Records from a data source:
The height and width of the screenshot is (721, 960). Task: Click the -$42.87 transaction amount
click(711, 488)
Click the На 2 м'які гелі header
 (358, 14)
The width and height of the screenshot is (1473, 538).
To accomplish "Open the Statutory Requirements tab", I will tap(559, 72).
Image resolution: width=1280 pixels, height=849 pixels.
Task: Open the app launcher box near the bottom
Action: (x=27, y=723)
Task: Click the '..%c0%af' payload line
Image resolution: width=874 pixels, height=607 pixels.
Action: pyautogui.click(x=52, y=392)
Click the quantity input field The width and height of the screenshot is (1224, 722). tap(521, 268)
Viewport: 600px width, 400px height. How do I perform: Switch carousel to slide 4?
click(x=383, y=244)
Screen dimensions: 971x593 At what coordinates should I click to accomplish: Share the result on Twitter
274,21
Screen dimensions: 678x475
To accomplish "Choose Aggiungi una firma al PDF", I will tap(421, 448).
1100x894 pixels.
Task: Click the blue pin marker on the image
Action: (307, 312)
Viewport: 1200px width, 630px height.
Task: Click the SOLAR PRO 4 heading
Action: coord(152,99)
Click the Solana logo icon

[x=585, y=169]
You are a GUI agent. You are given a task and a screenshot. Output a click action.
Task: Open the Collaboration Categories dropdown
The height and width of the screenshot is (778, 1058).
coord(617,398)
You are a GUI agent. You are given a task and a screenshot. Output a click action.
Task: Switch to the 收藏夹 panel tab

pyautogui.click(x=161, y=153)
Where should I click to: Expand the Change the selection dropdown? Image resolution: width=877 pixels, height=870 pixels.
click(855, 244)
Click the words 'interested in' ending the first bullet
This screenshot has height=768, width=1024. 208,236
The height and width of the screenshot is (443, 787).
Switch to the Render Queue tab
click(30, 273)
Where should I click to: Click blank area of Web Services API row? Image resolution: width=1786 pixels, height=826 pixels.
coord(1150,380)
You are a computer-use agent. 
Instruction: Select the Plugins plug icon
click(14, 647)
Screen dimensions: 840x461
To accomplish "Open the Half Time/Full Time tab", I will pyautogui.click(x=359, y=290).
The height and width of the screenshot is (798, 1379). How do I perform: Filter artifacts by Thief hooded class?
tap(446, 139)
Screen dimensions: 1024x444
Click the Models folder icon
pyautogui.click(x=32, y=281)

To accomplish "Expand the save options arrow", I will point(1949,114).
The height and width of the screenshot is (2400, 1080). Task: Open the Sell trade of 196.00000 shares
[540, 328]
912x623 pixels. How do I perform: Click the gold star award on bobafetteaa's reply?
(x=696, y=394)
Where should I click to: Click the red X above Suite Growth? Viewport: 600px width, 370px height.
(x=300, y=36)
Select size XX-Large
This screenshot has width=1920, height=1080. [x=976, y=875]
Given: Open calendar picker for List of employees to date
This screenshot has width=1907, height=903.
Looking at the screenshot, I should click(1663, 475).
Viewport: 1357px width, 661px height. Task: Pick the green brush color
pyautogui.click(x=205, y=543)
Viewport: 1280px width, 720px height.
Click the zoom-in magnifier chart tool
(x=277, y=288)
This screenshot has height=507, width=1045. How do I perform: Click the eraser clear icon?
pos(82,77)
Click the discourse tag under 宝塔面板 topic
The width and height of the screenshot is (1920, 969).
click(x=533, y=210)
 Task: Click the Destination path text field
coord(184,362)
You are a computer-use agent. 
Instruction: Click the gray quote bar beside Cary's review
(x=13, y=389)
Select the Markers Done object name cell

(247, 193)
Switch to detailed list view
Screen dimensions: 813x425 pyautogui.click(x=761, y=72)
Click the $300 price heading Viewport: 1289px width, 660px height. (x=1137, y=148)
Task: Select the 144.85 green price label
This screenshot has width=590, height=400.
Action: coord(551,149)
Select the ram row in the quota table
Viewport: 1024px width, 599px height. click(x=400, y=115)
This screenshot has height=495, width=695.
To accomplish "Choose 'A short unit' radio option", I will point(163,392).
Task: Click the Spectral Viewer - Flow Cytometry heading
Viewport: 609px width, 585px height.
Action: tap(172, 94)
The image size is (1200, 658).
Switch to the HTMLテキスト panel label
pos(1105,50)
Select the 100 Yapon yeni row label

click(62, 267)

- Activity: Give back every line of the data exactly as it was written.

- Written solution:
The height and width of the screenshot is (721, 960). Task: Click the -$42.87 transaction amount
click(711, 488)
Click the На 2 м'які гелі header
 (358, 14)
The width and height of the screenshot is (1473, 538).
To accomplish "Open the Statutory Requirements tab", I will tap(559, 72).
Image resolution: width=1280 pixels, height=849 pixels.
Task: Open the app launcher box near the bottom
Action: (x=27, y=723)
Task: Click the '..%c0%af' payload line
Image resolution: width=874 pixels, height=607 pixels.
Action: pyautogui.click(x=52, y=392)
Click the quantity input field The width and height of the screenshot is (1224, 722). tap(521, 268)
Viewport: 600px width, 400px height. How do I perform: Switch carousel to slide 4?
click(x=383, y=244)
Screen dimensions: 971x593 At what coordinates should I click to accomplish: Share the result on Twitter
274,21
Screen dimensions: 678x475
To accomplish "Choose Aggiungi una firma al PDF", I will tap(421, 448).
1100x894 pixels.
Task: Click the blue pin marker on the image
Action: (307, 312)
Viewport: 1200px width, 630px height.
Task: Click the SOLAR PRO 4 heading
Action: coord(152,99)
Click the Solana logo icon

[x=585, y=169]
You are a GUI agent. You are given a task and a screenshot. Output a click action.
Task: Open the Collaboration Categories dropdown
The height and width of the screenshot is (778, 1058).
coord(617,398)
You are a GUI agent. You are given a task and a screenshot. Output a click action.
Task: Switch to the 收藏夹 panel tab

pyautogui.click(x=161, y=153)
Where should I click to: Expand the Change the selection dropdown? Image resolution: width=877 pixels, height=870 pixels.
click(855, 244)
Click the words 'interested in' ending the first bullet
This screenshot has height=768, width=1024. 208,236
The height and width of the screenshot is (443, 787).
Switch to the Render Queue tab
click(30, 273)
Where should I click to: Click blank area of Web Services API row? Image resolution: width=1786 pixels, height=826 pixels.
coord(1150,380)
You are a computer-use agent. 
Instruction: Select the Plugins plug icon
click(14, 647)
Screen dimensions: 840x461
To accomplish "Open the Half Time/Full Time tab", I will pyautogui.click(x=359, y=290).
The height and width of the screenshot is (798, 1379). How do I perform: Filter artifacts by Thief hooded class?
tap(446, 139)
Screen dimensions: 1024x444
Click the Models folder icon
pyautogui.click(x=32, y=281)

To accomplish "Expand the save options arrow", I will point(1949,114).
The height and width of the screenshot is (2400, 1080). Task: Open the Sell trade of 196.00000 shares
[540, 328]
912x623 pixels. How do I perform: Click the gold star award on bobafetteaa's reply?
(x=696, y=394)
Where should I click to: Click the red X above Suite Growth? Viewport: 600px width, 370px height.
(x=300, y=36)
Select size XX-Large
This screenshot has width=1920, height=1080. [x=976, y=875]
Given: Open calendar picker for List of employees to date
This screenshot has width=1907, height=903.
Looking at the screenshot, I should click(1663, 475).
Viewport: 1357px width, 661px height. Task: Pick the green brush color
pyautogui.click(x=205, y=543)
Viewport: 1280px width, 720px height.
Click the zoom-in magnifier chart tool
(x=277, y=288)
This screenshot has height=507, width=1045. How do I perform: Click the eraser clear icon?
pos(82,77)
Click the discourse tag under 宝塔面板 topic
The width and height of the screenshot is (1920, 969).
click(x=533, y=210)
 Task: Click the Destination path text field
coord(184,362)
You are a computer-use agent. 
Instruction: Click the gray quote bar beside Cary's review
(x=13, y=389)
Select the Markers Done object name cell

(247, 193)
Switch to detailed list view
Screen dimensions: 813x425 pyautogui.click(x=761, y=72)
Click the $300 price heading Viewport: 1289px width, 660px height. (x=1137, y=148)
Task: Select the 144.85 green price label
This screenshot has width=590, height=400.
Action: coord(551,149)
Select the ram row in the quota table
Viewport: 1024px width, 599px height. click(x=400, y=115)
This screenshot has height=495, width=695.
To accomplish "Choose 'A short unit' radio option", I will point(163,392).
Task: Click the Spectral Viewer - Flow Cytometry heading
Viewport: 609px width, 585px height.
Action: tap(172, 94)
The image size is (1200, 658).
Switch to the HTMLテキスト panel label
pos(1105,50)
Select the 100 Yapon yeni row label

click(62, 267)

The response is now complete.